プーチン氏はウクライナ支援を強める欧米に反発する。独仏伊の3首脳は16日にウクライナの首都キーウ(キエフ)を訪れたが、ロシア国営ガスプロムは独に天然ガスを送るパイプライン「ノルドストリーム」の供給量を16日から従来計画より60%減らすと発表した。

フランスのパイプライン運営会社GRTガスは17日、ドイツからフランスへのガス供給が15日から止まっていると明らかにした。欧州世論を揺さぶり「支援疲れ」を喚起する狙いとみられる。
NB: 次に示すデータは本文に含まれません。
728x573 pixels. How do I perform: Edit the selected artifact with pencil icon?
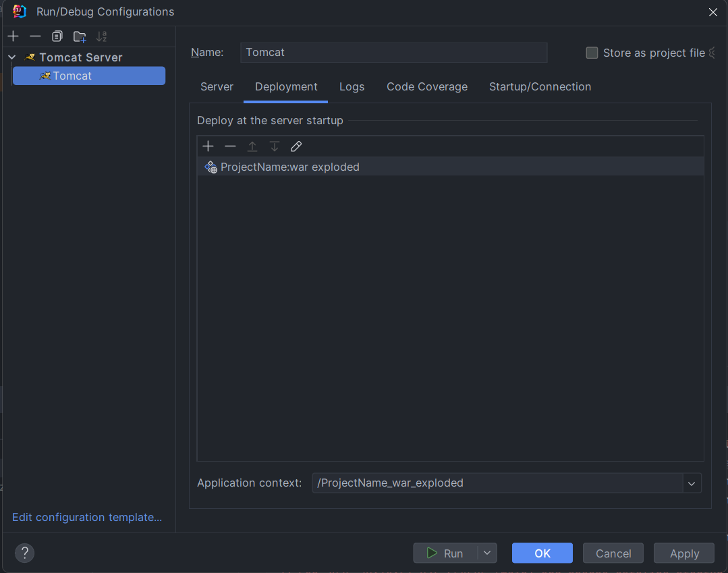coord(296,146)
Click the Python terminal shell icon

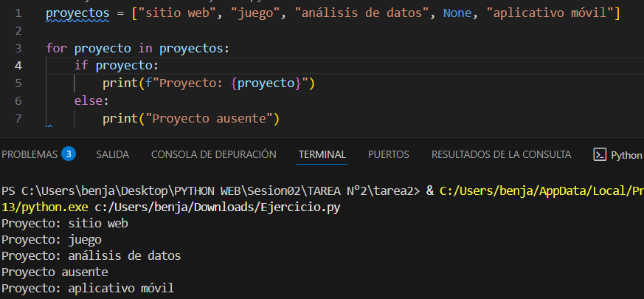pyautogui.click(x=600, y=155)
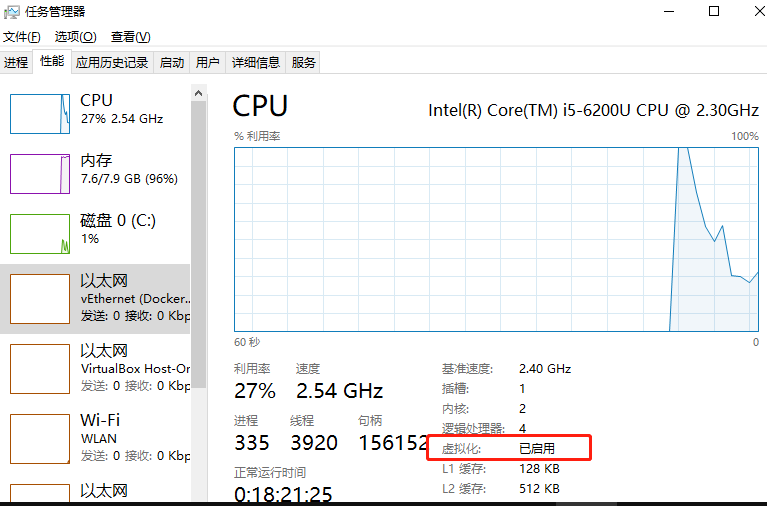Open the 选项(O) menu
767x506 pixels.
pyautogui.click(x=75, y=37)
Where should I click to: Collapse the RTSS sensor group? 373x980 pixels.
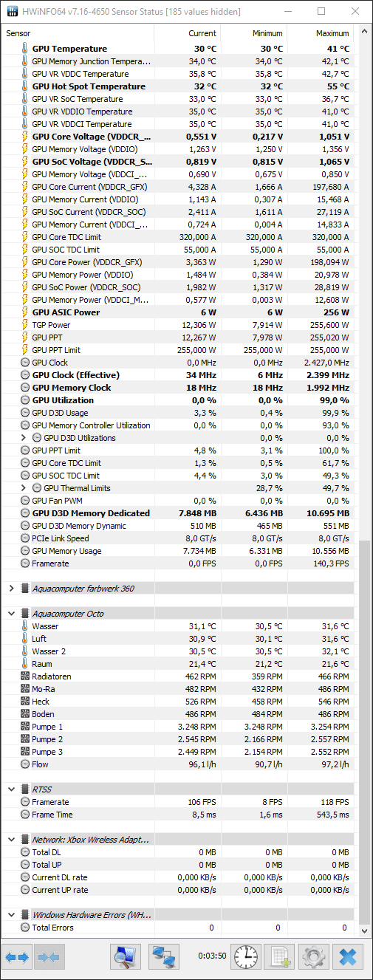pos(11,789)
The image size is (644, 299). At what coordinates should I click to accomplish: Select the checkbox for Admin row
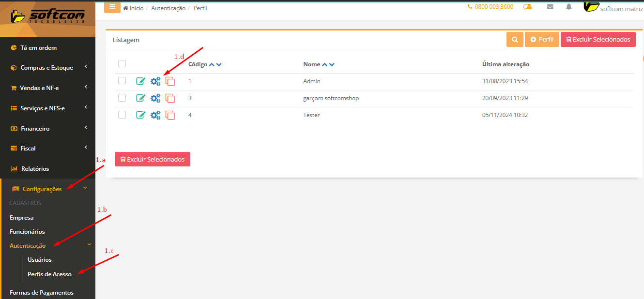coord(122,81)
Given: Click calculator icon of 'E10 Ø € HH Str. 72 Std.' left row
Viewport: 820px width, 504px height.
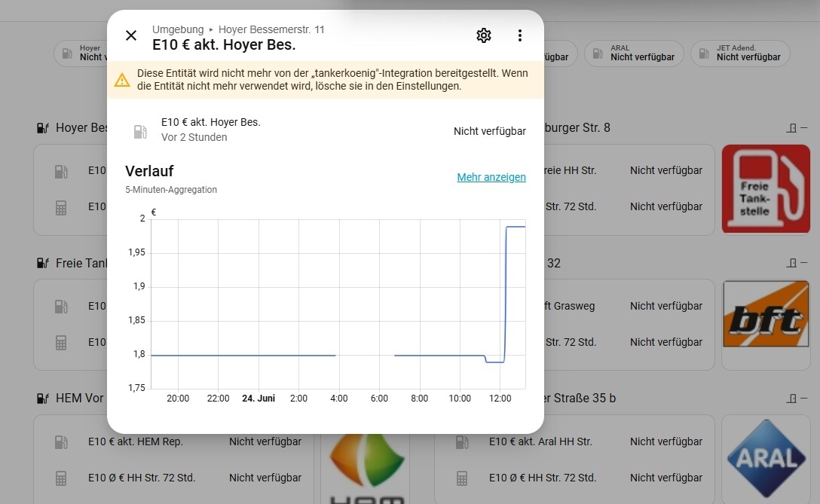Looking at the screenshot, I should [61, 478].
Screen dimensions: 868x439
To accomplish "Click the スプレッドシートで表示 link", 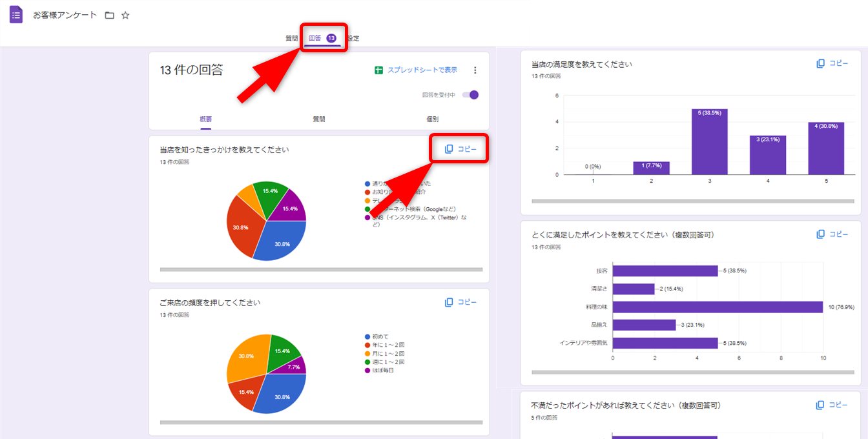I will 422,70.

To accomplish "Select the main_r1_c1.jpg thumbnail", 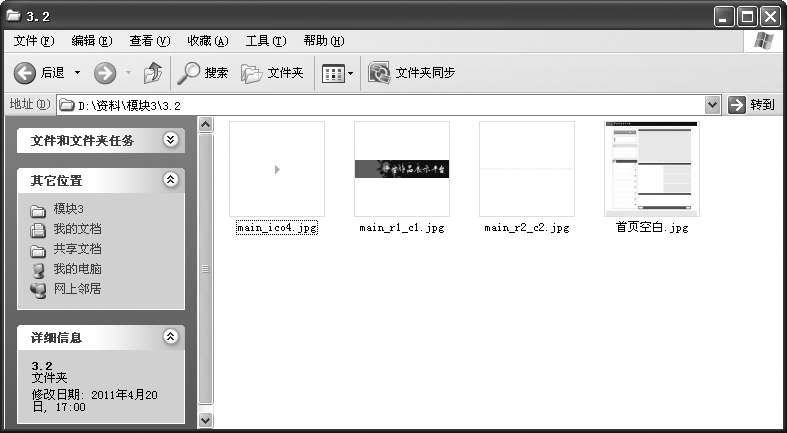I will [402, 169].
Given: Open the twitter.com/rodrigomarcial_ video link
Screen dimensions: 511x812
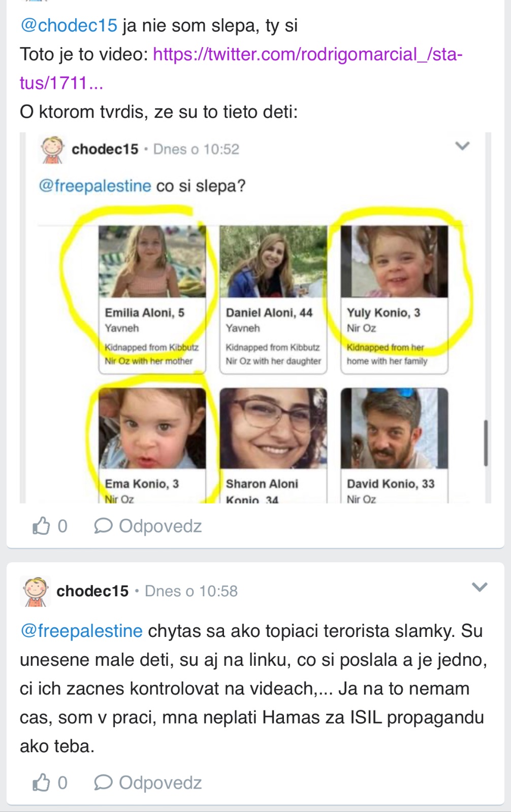Looking at the screenshot, I should [307, 54].
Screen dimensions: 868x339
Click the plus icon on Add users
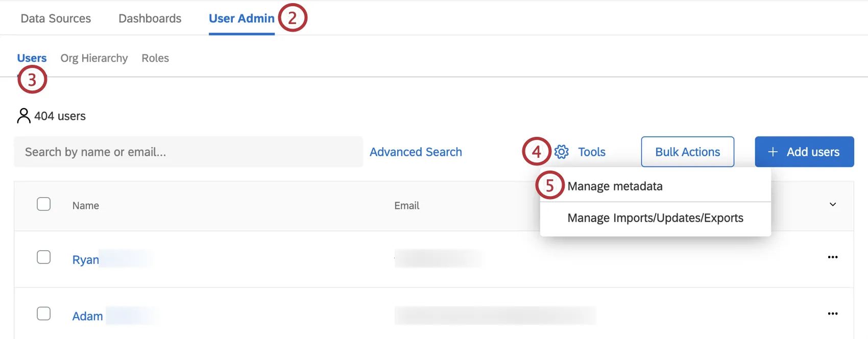(x=773, y=152)
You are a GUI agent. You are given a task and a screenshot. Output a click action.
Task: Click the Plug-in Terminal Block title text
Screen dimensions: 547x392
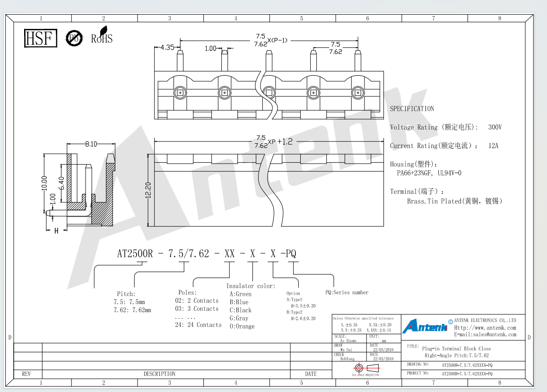coord(456,348)

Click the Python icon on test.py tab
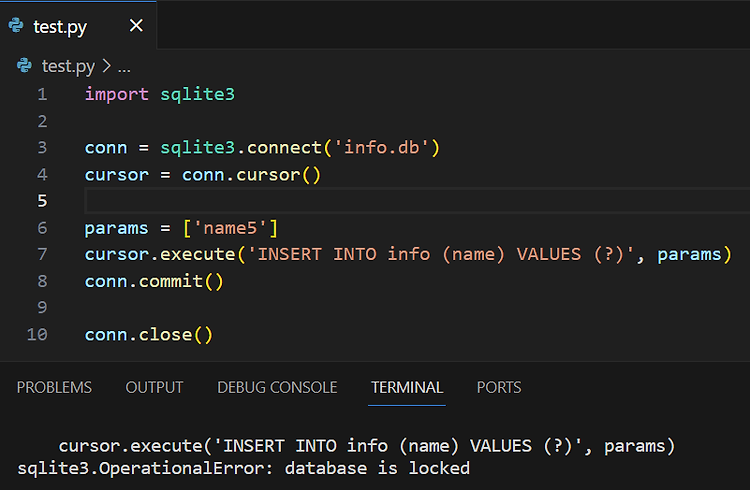point(16,25)
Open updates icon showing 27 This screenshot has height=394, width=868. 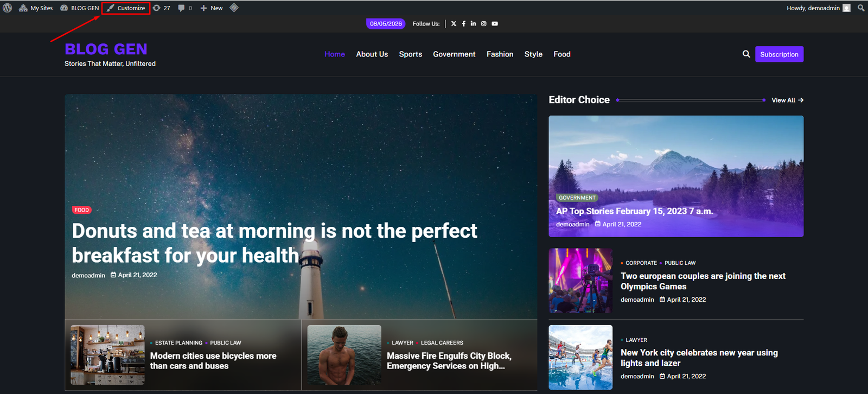162,8
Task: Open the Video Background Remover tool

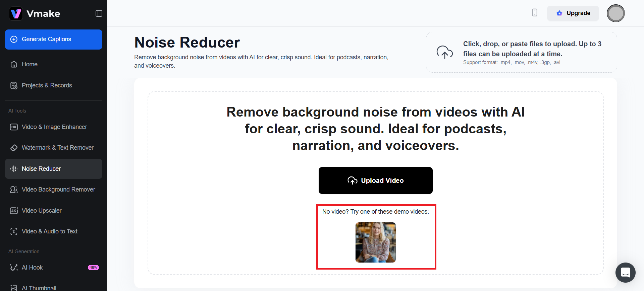Action: 58,190
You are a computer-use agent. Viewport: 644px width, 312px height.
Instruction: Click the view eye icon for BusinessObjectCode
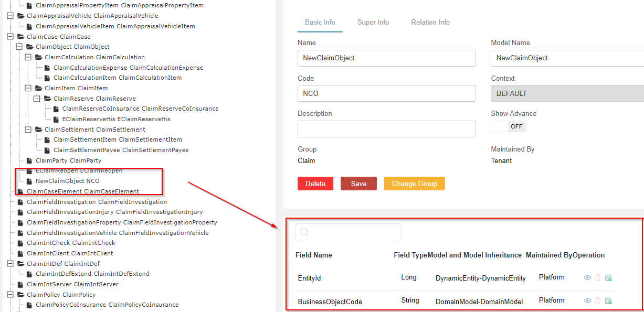pos(587,301)
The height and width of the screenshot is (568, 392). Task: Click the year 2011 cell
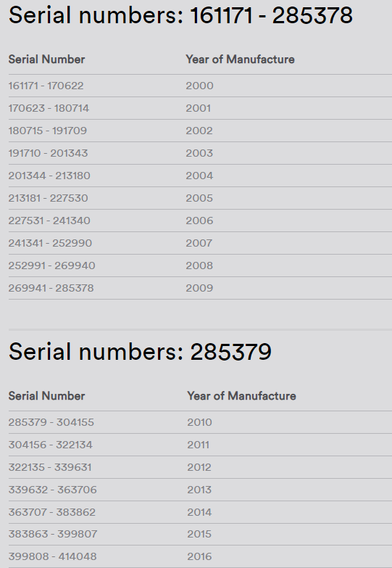click(198, 445)

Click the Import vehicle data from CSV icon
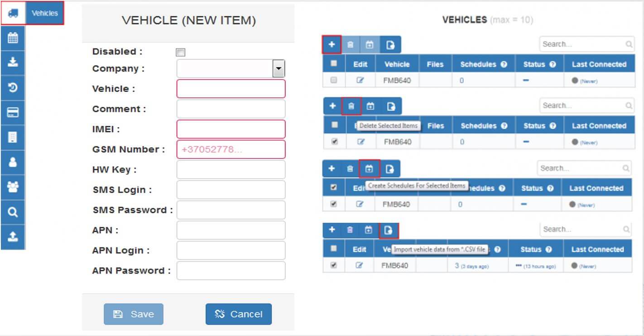tap(388, 230)
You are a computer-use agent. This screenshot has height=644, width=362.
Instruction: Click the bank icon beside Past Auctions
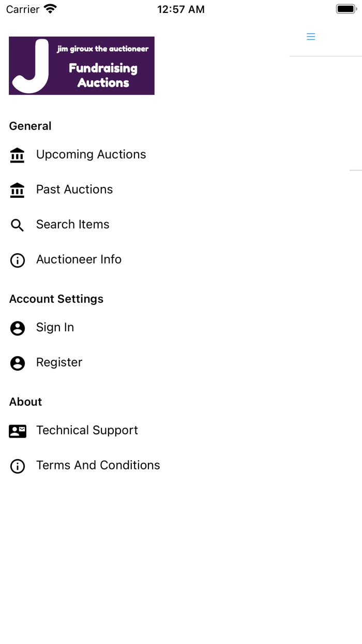(x=17, y=190)
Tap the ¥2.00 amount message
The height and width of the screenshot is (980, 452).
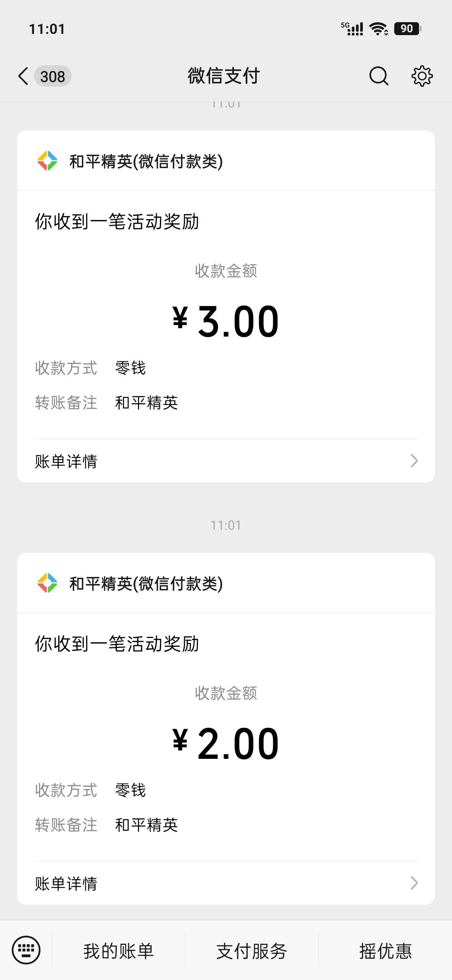click(226, 743)
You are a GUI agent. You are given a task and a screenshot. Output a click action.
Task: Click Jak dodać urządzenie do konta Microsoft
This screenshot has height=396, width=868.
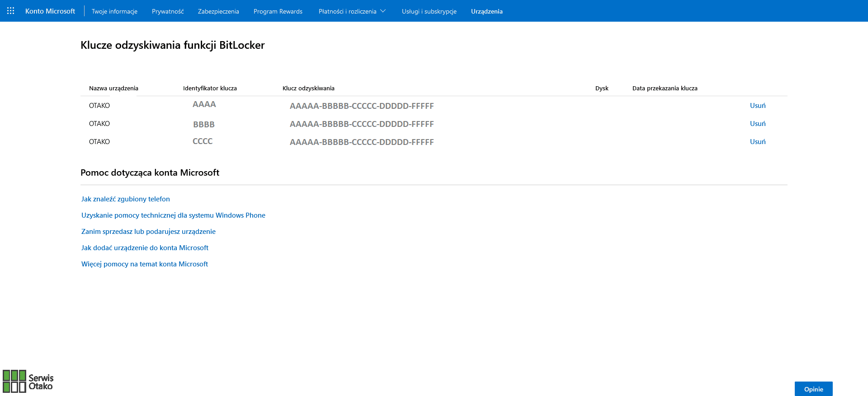[145, 248]
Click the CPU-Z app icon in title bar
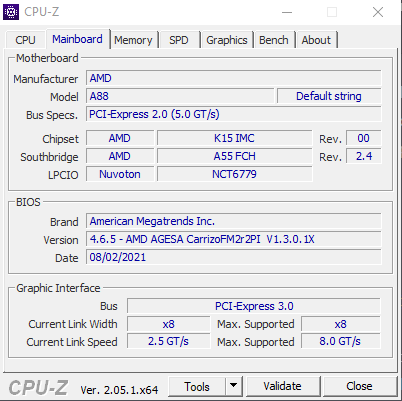 click(11, 12)
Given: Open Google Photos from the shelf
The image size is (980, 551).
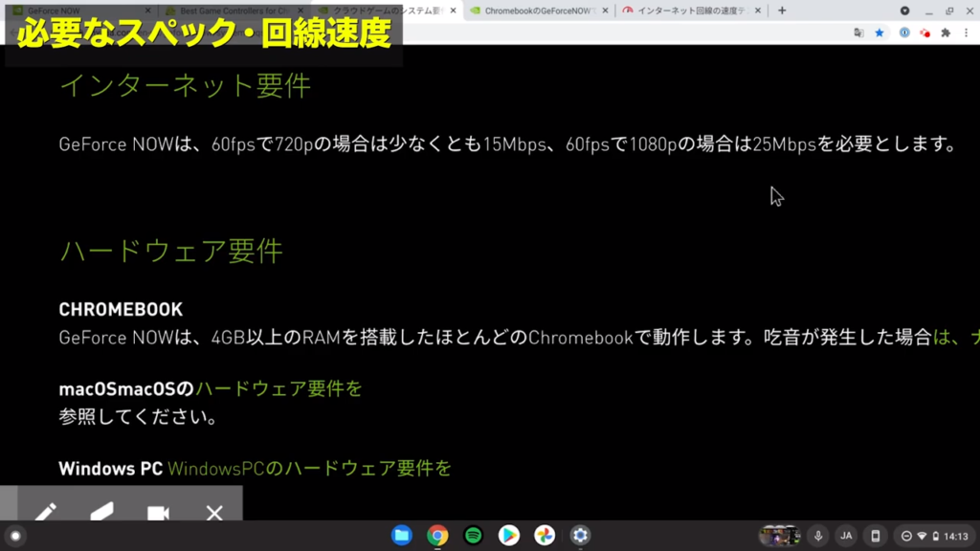Looking at the screenshot, I should [544, 536].
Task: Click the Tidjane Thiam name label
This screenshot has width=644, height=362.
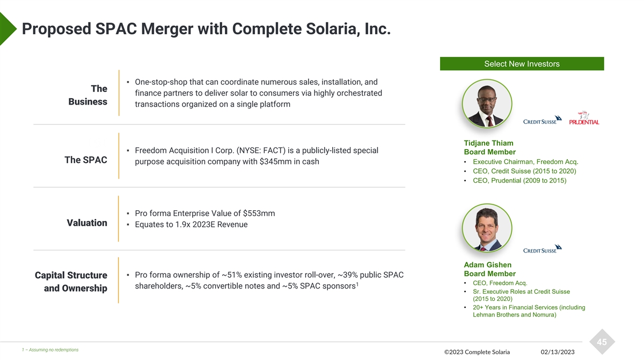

プーチン氏が主張したようにロシアのインフレ率は週次では横ばいから微減で推移する。輸出企業に外貨収入のルーブル両替を義務付けたことなどで通貨防衛策の効果が高まり、資源価格上昇でエネルギー輸出収入を確保したことが背景にある。フィンランドのシンクタンクCREAは、ロシアがエネルギー輸出で得た収入は侵攻開始から100日で930億ユーロ(約13兆円)と推計した。

ただ制裁の経済影響も出始めた。部品供給の混乱や人道面への配慮から、外資自動車メーカーなどは相次ぎ事業の停止や撤退を発表した。ロシア経済発展省は国内の失業率が4月の4%から年内に6.7%に上昇すると予想する。

国際通貨基金(IMF)によると、22年のロシアの国内総生産(GDP)成長率はマイナス8.5%となり、21年(4.7%)から大きく減り1995年以降で最悪となる見通しだ。侵攻が長期化すれば戦費負担の拡大も避けられない。